On the circle with diameter $AB$, the point $M$ was selected and fixed. Then the point ${{Q} _ {i}}$ is selected, for which the chord $M {{Q} _ {i}}$ intersects $AB$ at the point ${{K} _ {i}}$ and thus $ \angle M {{K} _ {i}} B <90 {} ^ \circ$. A chord that is perpendicular to $AB$ and passes through the point ${{K} _ {i}}$ intersects the line $B {{Q} _ {i}}$ at the point ${{P } _ {i}}$. Prove that the points ${{P} _ {i}}$ in all possible choices of the point ${{Q} _ {i}}$ lie on the same line. (Igor Nagel)

Given the circle $x^{2}+y^{2}=r^{2}$ and $A(-r,0),B(r,0)$. Choose $M(r\cos \alpha,r\sin \alpha)$, the angle $\alpha$ is fixed.
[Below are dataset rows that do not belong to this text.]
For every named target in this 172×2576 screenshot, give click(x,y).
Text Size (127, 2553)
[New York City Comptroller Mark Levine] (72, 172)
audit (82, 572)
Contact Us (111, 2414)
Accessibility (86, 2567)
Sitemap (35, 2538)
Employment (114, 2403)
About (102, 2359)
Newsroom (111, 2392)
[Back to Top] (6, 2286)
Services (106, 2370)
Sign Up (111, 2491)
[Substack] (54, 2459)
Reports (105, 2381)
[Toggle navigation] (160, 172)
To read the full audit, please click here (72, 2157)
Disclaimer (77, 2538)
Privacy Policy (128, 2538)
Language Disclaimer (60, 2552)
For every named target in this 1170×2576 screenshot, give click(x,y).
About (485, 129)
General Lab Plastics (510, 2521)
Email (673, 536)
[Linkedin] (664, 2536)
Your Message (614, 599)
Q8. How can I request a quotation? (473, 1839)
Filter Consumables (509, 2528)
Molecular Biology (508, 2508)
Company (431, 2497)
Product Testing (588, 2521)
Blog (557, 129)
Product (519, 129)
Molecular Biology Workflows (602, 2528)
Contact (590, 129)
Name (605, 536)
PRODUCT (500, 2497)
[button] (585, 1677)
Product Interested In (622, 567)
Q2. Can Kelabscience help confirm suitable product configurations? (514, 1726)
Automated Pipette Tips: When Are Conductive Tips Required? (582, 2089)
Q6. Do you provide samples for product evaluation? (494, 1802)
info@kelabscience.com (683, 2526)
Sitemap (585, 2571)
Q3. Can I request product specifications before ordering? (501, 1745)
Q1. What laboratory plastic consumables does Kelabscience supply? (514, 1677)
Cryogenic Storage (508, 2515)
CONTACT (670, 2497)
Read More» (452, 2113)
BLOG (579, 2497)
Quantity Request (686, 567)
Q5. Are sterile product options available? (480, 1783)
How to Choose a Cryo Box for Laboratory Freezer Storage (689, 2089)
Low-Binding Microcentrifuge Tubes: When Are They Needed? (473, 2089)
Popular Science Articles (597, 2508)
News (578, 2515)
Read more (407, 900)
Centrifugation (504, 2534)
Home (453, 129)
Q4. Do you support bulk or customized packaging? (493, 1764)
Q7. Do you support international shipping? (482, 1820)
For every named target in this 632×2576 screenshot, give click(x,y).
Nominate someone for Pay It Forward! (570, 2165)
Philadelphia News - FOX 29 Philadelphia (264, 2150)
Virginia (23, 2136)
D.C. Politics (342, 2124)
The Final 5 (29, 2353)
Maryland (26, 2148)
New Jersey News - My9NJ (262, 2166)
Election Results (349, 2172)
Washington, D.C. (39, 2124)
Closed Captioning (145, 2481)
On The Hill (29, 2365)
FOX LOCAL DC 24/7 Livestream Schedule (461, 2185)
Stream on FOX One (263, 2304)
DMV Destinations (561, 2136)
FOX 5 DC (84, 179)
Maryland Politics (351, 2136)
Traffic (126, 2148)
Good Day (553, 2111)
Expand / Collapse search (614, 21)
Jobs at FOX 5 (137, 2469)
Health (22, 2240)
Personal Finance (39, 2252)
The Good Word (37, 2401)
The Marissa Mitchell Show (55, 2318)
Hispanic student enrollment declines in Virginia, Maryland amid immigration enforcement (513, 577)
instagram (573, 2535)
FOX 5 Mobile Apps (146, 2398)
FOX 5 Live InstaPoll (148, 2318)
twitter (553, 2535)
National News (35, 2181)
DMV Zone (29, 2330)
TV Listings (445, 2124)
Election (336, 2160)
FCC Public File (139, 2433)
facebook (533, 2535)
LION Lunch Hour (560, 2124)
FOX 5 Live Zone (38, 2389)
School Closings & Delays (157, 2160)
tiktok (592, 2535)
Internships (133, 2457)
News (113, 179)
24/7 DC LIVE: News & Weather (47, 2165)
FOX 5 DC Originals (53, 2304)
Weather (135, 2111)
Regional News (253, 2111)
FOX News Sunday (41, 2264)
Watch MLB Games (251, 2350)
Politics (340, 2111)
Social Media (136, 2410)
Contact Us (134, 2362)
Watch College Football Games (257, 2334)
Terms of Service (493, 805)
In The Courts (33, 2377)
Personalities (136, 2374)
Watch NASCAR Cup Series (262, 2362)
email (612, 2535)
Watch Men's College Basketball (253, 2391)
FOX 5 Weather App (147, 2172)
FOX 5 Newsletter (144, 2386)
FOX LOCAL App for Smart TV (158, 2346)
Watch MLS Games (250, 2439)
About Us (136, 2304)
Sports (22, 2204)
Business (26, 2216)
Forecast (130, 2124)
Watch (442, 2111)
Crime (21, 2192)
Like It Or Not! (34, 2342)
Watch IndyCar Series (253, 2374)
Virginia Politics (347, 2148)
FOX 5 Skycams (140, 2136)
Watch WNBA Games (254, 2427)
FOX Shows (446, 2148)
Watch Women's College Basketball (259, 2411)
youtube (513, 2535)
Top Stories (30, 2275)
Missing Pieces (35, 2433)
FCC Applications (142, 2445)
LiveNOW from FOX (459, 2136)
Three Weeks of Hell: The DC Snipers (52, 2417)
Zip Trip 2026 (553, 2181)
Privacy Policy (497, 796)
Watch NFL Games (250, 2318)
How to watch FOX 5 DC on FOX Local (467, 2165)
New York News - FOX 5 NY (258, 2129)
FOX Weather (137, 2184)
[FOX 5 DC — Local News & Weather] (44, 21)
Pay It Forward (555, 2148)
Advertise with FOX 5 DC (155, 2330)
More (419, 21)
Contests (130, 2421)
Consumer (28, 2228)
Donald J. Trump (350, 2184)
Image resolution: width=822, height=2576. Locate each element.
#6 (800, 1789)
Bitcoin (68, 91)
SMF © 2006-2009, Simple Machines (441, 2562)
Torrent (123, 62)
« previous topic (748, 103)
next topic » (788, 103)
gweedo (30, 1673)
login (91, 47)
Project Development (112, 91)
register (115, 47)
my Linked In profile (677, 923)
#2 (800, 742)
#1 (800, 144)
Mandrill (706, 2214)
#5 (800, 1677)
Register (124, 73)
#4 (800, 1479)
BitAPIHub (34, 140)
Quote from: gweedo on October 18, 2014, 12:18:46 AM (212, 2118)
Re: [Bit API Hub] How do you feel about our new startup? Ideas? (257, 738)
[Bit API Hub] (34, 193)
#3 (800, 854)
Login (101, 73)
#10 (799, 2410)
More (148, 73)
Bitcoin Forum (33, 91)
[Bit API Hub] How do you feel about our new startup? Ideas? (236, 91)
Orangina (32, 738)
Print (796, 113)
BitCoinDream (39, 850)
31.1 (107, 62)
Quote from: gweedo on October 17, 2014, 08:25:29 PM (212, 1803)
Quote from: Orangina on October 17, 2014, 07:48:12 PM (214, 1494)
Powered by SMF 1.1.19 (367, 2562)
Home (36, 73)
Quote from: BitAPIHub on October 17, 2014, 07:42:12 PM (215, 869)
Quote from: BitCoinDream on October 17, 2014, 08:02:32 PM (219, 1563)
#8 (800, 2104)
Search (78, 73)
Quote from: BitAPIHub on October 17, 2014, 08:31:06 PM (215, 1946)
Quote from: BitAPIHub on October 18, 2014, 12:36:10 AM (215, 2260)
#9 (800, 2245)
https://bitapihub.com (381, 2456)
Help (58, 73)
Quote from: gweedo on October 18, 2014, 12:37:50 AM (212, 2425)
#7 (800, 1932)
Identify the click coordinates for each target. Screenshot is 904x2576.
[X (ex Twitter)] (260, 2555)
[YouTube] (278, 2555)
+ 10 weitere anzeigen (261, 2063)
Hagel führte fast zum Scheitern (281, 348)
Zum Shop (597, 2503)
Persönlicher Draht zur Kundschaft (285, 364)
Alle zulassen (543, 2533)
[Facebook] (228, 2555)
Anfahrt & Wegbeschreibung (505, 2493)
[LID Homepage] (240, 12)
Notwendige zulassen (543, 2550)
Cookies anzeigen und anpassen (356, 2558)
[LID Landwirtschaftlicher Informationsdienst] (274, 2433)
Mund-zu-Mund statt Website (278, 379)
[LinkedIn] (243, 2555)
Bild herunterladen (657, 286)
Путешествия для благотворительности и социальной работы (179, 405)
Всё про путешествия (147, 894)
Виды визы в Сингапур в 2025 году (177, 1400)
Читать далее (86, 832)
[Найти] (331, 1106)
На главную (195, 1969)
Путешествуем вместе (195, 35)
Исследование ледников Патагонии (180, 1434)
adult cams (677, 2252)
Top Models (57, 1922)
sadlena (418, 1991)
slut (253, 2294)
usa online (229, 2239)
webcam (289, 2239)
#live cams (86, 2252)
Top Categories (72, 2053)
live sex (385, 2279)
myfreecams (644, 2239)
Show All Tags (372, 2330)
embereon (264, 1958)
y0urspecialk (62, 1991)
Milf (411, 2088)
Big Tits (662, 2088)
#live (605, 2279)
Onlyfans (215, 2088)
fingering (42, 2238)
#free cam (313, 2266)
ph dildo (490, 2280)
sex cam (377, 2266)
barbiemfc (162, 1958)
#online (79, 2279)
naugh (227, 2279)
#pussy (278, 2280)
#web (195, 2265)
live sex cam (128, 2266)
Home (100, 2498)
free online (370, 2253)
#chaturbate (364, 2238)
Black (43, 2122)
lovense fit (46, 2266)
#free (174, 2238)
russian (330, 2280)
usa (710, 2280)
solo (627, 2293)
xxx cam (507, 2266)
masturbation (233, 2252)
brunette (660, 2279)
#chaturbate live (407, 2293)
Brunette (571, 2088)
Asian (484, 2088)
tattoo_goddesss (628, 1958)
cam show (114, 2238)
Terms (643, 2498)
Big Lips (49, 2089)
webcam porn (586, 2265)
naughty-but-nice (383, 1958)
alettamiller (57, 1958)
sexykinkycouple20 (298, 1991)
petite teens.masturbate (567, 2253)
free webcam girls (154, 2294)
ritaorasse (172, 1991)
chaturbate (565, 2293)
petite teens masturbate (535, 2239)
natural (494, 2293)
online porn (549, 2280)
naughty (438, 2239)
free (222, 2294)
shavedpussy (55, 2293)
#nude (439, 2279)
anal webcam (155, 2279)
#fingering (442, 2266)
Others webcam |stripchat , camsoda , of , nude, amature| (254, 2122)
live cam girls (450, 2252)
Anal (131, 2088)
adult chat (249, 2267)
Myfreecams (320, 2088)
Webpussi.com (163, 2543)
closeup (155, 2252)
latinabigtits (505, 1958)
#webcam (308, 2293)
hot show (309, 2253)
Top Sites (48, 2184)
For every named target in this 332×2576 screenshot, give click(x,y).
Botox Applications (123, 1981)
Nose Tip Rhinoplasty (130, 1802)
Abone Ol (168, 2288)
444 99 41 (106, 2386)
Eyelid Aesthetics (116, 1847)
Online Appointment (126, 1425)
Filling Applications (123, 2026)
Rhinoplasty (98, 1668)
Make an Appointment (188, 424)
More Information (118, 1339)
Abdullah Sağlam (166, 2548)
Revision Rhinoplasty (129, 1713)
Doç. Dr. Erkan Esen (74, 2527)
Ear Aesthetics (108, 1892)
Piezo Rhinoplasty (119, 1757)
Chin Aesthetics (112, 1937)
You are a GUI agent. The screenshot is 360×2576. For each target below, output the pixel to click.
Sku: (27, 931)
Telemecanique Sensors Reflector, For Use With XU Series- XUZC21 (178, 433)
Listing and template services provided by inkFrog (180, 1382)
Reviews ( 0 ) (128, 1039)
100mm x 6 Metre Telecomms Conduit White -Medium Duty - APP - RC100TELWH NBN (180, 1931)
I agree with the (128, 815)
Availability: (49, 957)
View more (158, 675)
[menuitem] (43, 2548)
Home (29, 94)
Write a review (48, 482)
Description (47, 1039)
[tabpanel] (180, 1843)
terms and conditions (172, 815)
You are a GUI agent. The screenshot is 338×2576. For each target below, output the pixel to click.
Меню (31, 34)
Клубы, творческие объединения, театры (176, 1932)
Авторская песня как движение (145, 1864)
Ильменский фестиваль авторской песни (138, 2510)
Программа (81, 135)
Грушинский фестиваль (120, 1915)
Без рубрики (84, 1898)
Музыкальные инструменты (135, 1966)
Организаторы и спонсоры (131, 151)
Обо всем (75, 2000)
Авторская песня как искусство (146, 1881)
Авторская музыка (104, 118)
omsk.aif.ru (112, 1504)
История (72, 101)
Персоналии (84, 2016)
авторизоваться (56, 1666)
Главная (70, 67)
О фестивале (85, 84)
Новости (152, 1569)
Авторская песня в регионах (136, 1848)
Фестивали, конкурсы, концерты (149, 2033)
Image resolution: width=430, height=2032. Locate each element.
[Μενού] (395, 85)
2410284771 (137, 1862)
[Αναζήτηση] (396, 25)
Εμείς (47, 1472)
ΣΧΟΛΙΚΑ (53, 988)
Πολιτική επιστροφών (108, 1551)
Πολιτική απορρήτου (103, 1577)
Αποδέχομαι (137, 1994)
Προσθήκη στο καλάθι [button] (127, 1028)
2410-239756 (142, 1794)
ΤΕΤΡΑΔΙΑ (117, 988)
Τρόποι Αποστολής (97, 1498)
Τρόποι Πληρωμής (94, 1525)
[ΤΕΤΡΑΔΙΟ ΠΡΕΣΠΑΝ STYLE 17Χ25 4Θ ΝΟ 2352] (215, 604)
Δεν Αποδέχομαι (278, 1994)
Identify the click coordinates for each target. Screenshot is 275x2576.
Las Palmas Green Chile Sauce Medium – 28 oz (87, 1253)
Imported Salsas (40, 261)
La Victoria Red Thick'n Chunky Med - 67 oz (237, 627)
Take $Q(r\cos \beta,r\sin \beta)$. The line $MQ$ cuts the x-axis in the point $K(\frac{r\sin(\alpha-\beta)}{\sin \alpha-\sin \beta},0)$. The line $BQ\ :\ y=\frac{\sin \beta}{\cos \beta-1}(x-r)$ cuts $x=\frac{r\sin(\alpha-\beta)}{\sin \alpha-\sin \beta}$ in the point $P$. We must eliminate, from this two equations, $\cos \beta$ and $\sin \beta$. Using $\cos^{2}\beta+\sin^{2}\beta=1$, we find the locus of $P$, the line $x+\cot \frac{a}{2} \cdot y + r=0$.